Abstract 3377: Autoantibodies against Cardiac Troponin I and their Impact on Improvement of Left Ventricular Function after Acute Myocardial Infarction
Background: Cardiac troponins in blood are the most preferred markers of myocardial damage. It has been shown that the application of antibodies against cardiac troponin I (cTnI-Ab) can induce dilation and dysfunction of the heart in mice. Furthermore we recently demonstrated that immunization with troponin I induces severe inflammation and fibrosis in the myocardium. In the presented study we performed a clinical trial to investigate the presence of cTnI-Ab in patients with acute myocardial infarction and their effect on the improvement of left ventricular function (LVF) over a period of 6–9 month.

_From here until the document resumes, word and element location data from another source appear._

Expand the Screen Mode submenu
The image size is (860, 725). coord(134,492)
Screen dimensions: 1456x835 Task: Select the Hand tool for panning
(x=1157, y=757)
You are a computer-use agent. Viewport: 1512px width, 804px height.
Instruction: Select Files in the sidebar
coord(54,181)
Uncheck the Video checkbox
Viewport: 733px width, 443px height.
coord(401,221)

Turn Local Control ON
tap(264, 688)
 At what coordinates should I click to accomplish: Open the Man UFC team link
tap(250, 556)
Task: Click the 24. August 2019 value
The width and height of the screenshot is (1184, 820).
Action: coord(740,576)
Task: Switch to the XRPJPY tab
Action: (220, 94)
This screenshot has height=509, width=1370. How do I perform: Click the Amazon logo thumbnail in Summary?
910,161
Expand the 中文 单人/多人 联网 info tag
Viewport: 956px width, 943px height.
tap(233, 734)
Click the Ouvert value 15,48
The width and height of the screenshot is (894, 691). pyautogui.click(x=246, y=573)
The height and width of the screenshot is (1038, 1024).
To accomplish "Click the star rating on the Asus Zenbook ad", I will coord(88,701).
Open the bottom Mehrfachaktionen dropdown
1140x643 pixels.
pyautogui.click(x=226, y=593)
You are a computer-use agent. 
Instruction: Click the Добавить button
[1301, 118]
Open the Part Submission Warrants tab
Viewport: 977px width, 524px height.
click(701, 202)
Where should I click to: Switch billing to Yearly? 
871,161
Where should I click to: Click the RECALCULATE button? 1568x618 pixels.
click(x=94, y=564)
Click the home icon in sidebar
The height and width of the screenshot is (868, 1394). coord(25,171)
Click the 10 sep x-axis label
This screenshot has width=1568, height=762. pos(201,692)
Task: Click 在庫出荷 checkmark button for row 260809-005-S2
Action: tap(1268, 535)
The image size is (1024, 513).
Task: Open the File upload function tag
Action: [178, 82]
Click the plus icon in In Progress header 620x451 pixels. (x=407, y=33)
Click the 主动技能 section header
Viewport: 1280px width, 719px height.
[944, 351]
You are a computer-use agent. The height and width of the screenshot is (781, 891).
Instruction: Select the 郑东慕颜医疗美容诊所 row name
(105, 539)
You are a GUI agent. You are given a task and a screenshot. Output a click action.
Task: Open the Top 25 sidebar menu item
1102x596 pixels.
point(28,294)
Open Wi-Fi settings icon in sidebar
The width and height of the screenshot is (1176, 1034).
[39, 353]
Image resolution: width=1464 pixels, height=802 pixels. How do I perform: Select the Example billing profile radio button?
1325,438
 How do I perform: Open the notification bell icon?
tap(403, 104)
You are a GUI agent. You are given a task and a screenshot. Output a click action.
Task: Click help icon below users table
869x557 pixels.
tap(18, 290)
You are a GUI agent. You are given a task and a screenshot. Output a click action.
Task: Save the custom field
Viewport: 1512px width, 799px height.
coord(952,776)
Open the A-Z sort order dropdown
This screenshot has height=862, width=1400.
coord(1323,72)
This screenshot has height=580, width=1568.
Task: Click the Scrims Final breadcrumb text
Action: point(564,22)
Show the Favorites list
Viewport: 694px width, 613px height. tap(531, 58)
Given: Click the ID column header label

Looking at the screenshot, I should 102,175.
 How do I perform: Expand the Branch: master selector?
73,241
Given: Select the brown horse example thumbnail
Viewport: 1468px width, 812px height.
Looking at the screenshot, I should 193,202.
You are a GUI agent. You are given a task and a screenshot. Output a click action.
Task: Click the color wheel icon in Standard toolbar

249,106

Methods and Results: 68 patients with acute myocardial infarction were included in this study. Every patient underwent coronary angiography and was treated according to the current guidelines. LVF was determined by magnetic resonance imaging (MRI) conducted on a 1.5-T whole-body system 4–7 days and 6–9 months after myocardial infarction. An ELISA-Assay to measure cTnI-Ab-titers was established and serum from each patient was screened for the presence of cTnI-Ab. Out of 68 tested patients 8 had positive cTnI-Ab-titers and 60 were negative. In average patients with positive cTnI-Ab-titers had no improvement of LVF over the follow up period of 6–9 month (+0,5% ±4,4). In contrast patients with negative cTnI-Ab-titers showed considerable improvement of LVF (+10,6% ±2,1; p=0,09). Overall, only 1 out of 8 (12,5%) patients with positive cTnI-Ab but 28 out of 60 patients with negative cTnI (46,7%) showed positive remodelling with a significant improvement of LVF over 10% over the follow up period of 6–9 month (p= 0,07).
Conclusion: Our results suggest that the presence of cTnI-Abs in patients with acute myocardial infarction may have an impact on the improvement of the LVF over a study period of 6–9 months. These findings may aid in initiating further (clinical) studies with more patient to investigate the role of antibodies to cTnI during acute cardiac damage in postinfarct remodelling and its role in heart failure.